Below are records; the lines starting at the one with "You are a computer-use agent. 464x619 pixels." and ending at the one with "Select the 61-70%" must be reproduced exactly, both included. Pictures must not appear.

- Extracted records
'''

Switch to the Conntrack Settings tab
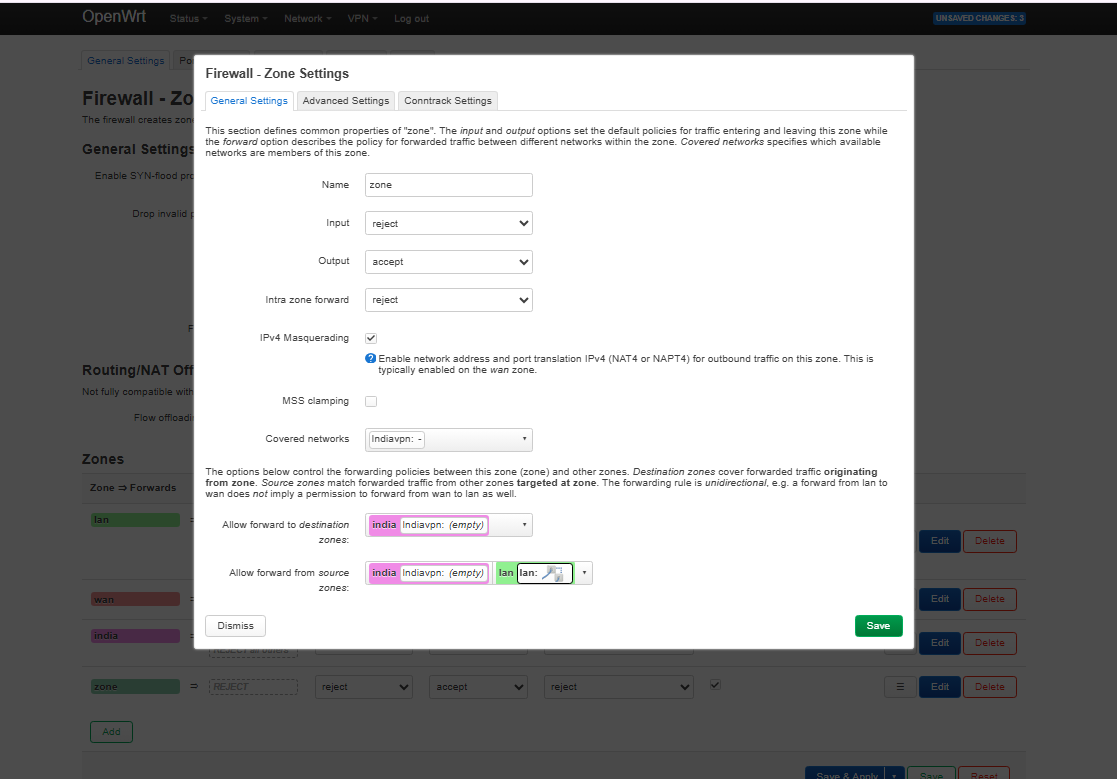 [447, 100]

'''
'''

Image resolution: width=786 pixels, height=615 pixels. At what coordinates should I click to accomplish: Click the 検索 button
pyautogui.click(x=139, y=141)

'''
'''

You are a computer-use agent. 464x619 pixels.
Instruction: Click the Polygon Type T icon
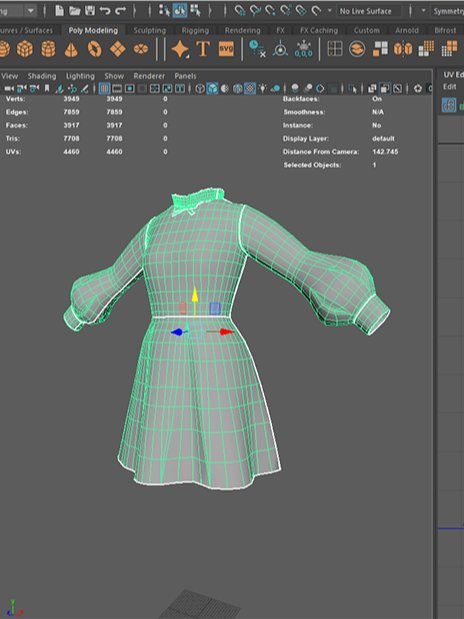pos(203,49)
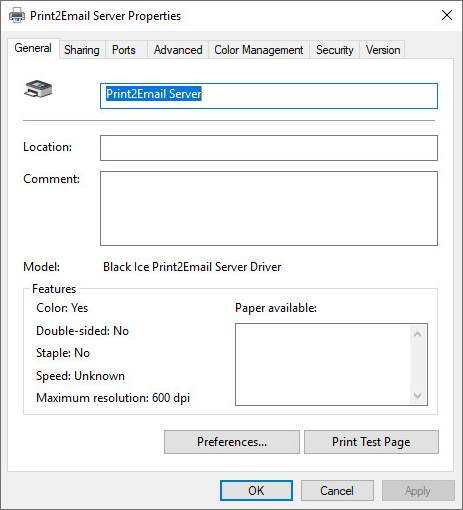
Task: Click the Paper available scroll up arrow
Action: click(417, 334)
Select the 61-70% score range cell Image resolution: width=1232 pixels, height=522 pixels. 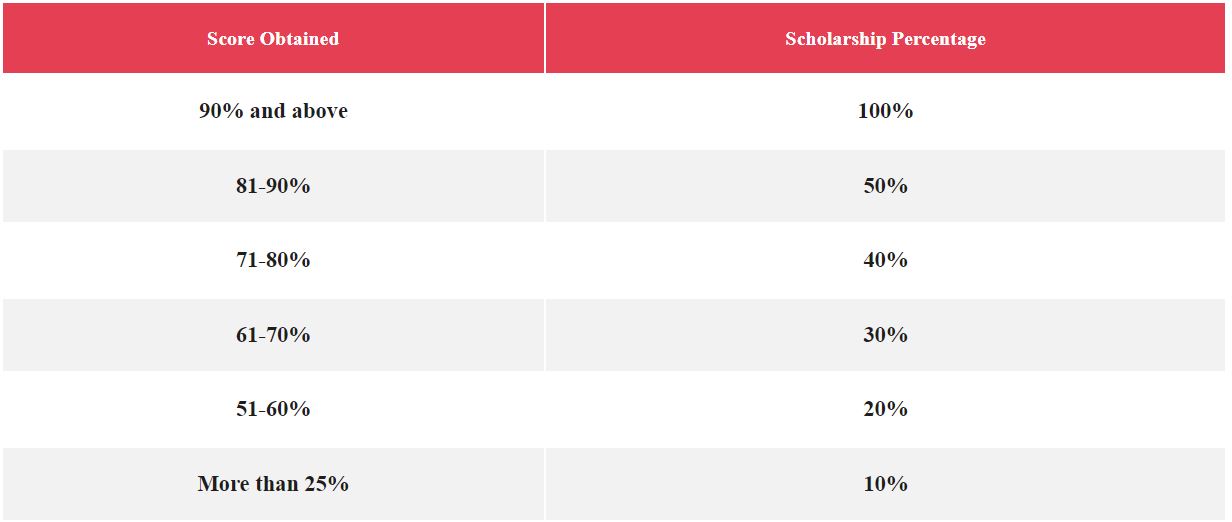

'''

- Exercise result
You are a computer-use agent. 464x619 pixels.
Instruction: Click the Polygon Type T icon
pos(203,49)
Task: Click the Paper available scroll up arrow
Action: click(417, 334)
Select the 61-70% score range cell Image resolution: width=1232 pixels, height=522 pixels. 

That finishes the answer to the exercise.